WHAT YOU WILL DO
Beginning with the line that contains "Task: Click the clock icon beside 提交记录", reproduce the remaining lines of the material exactly, up to and including the last one, but no pictures.
━━━━━━━━
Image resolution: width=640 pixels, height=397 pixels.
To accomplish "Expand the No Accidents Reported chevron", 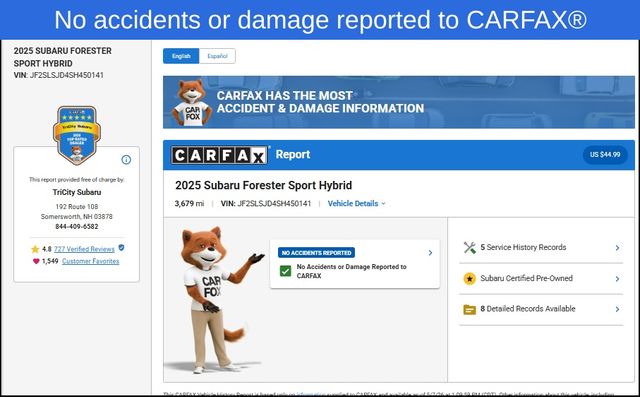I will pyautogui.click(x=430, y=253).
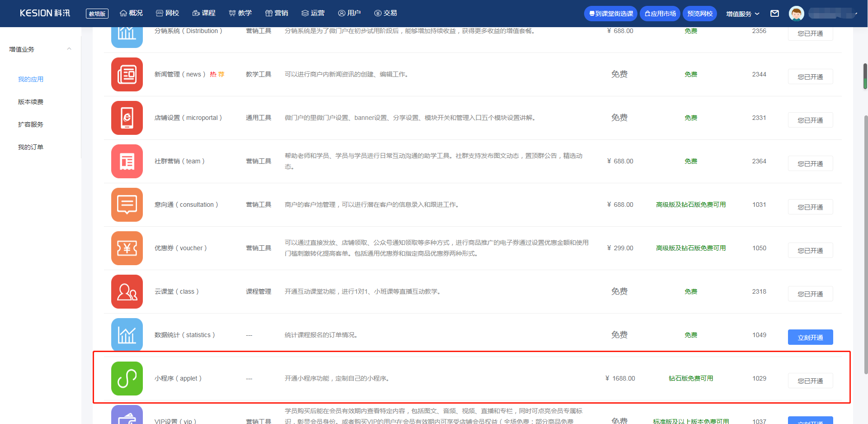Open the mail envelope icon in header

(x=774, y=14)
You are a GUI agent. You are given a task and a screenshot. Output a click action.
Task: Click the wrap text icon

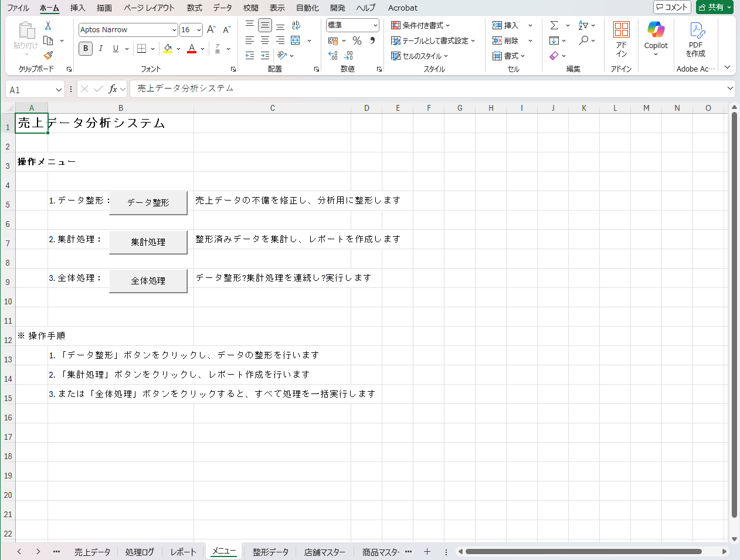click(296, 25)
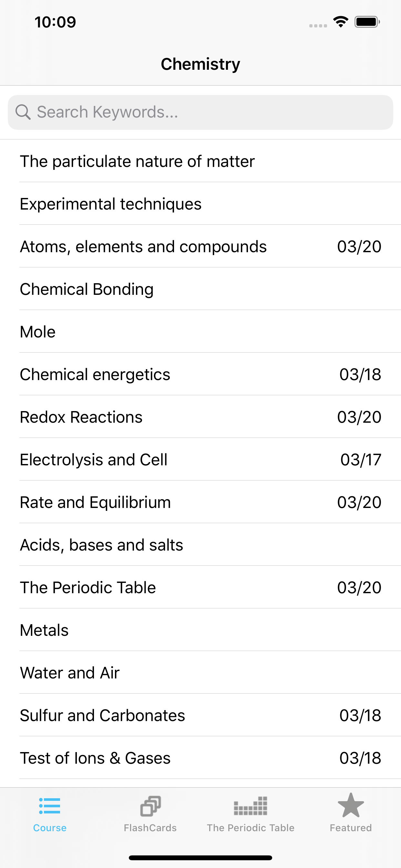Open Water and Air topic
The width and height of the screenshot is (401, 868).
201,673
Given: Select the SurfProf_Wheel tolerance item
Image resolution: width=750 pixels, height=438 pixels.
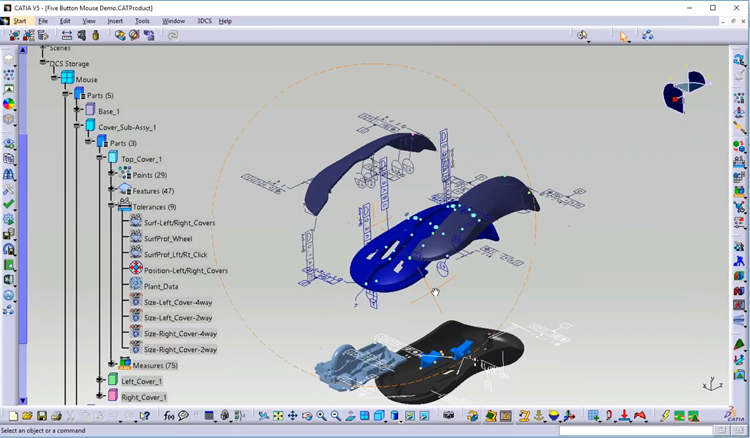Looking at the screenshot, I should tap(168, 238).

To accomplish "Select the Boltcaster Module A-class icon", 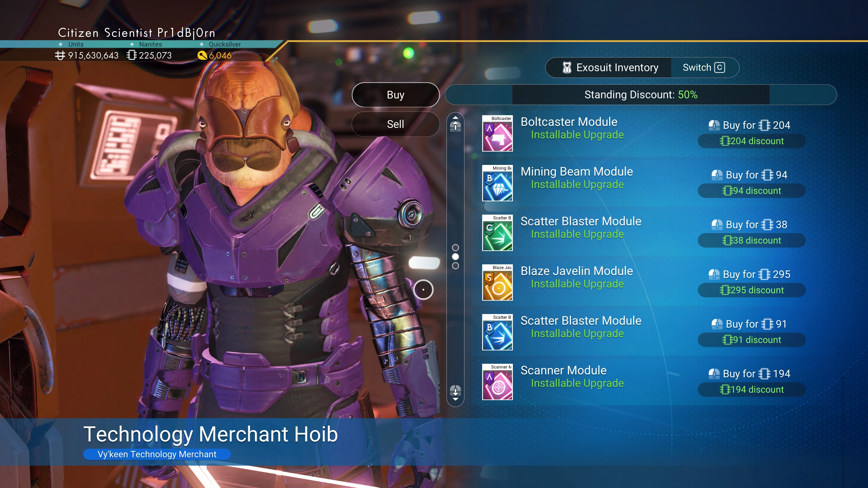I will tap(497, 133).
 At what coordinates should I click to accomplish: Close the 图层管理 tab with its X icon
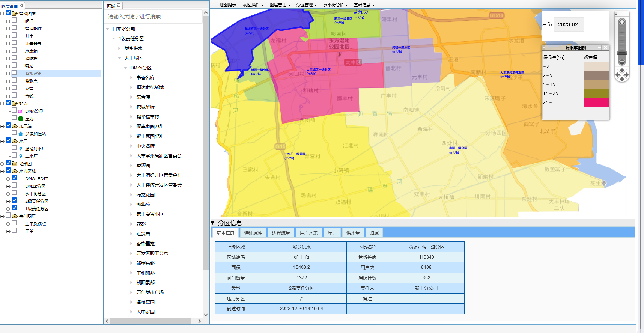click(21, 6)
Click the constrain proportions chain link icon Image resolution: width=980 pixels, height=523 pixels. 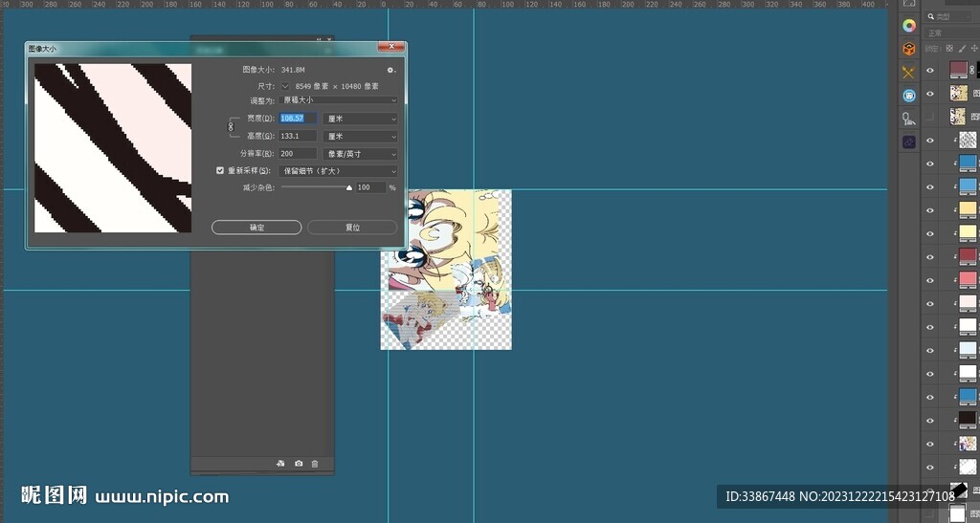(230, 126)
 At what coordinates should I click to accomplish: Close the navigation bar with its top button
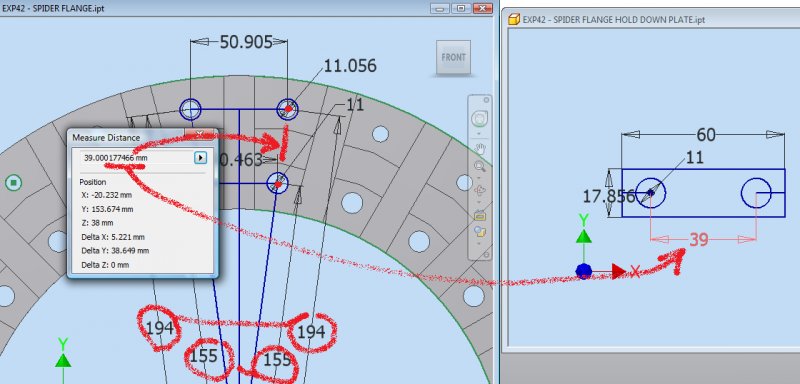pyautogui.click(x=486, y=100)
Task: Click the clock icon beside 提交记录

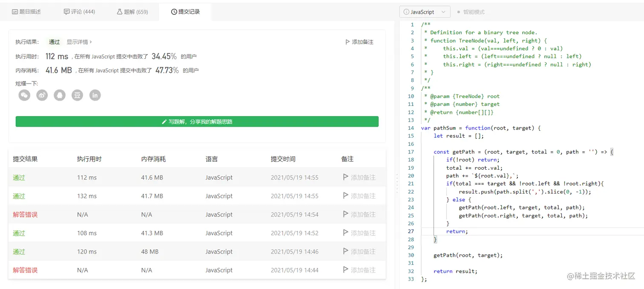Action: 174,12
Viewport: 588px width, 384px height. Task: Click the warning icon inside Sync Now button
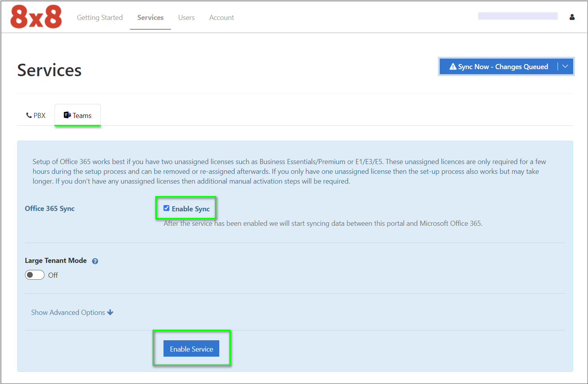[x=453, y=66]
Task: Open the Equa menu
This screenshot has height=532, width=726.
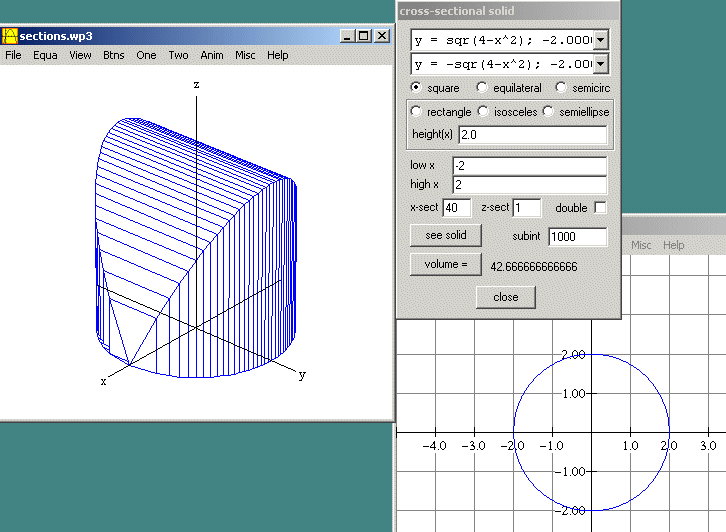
━━━━━━━━
REPLY
Task: Click the clock icon beside 提交记录

Action: 174,12
Viewport: 588px width, 384px height. Task: Click the warning icon inside Sync Now button
[x=453, y=66]
Task: Open the Equa menu
This screenshot has height=532, width=726.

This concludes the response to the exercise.